EXERCISE DIRECTIONS
Reproduce the listing without changes, from the line with "How do I perform: Click" to the line with "click(x=85, y=262)", including both of those lines. Leave the pictures out of your answer.

MATERIALS PROVIDED

==================================================

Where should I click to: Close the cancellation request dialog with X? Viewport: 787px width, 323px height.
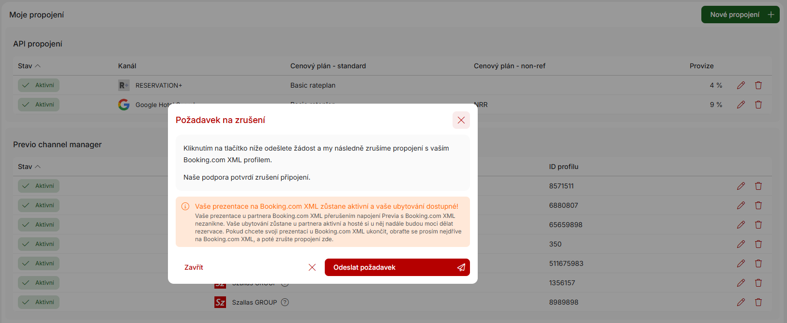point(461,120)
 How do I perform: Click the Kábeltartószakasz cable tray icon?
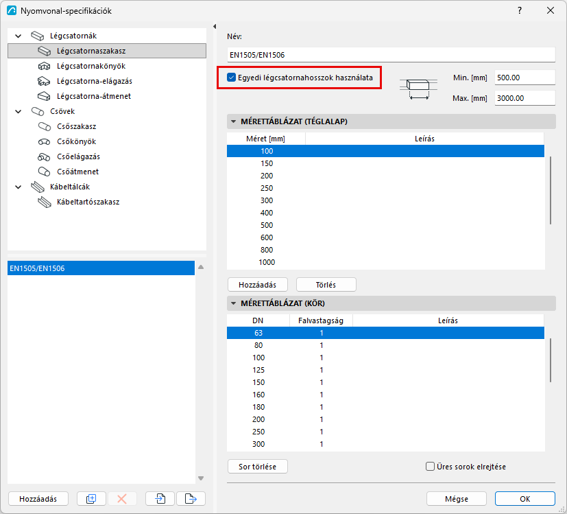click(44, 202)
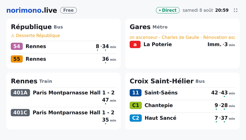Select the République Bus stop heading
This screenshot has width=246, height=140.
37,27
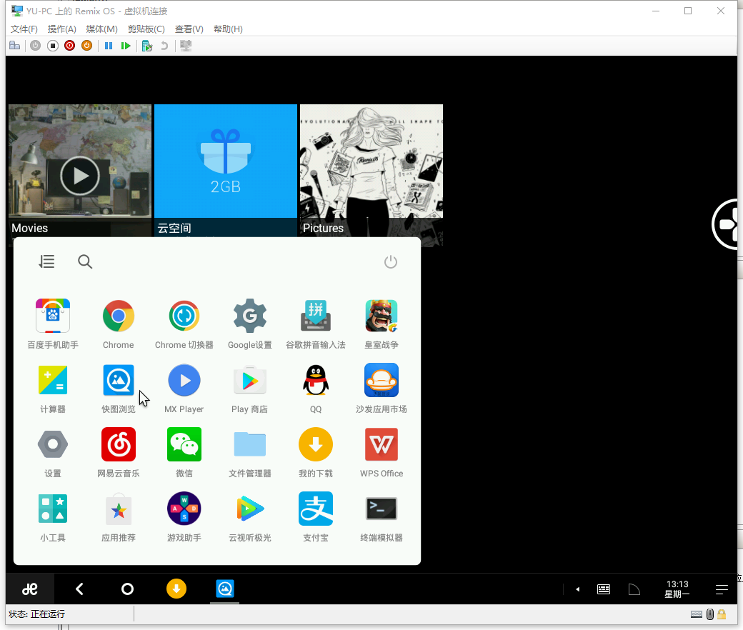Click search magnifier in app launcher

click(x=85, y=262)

==================================================

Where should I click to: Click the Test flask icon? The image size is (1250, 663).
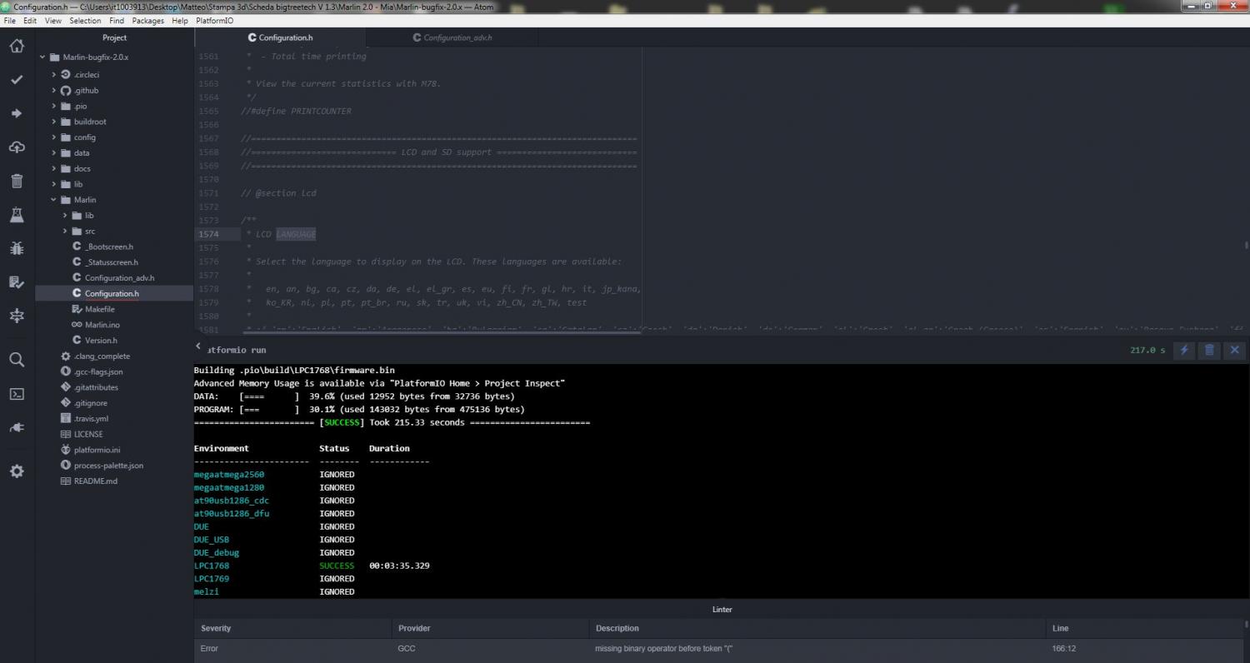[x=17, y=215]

==================================================

ANSWER TO THE EXERCISE
 How do I perform: Click the Kábeltartószakasz cable tray icon?
click(44, 202)
Select the République Bus stop heading
This screenshot has width=246, height=140.
37,27
Click search magnifier in app launcher

click(x=85, y=262)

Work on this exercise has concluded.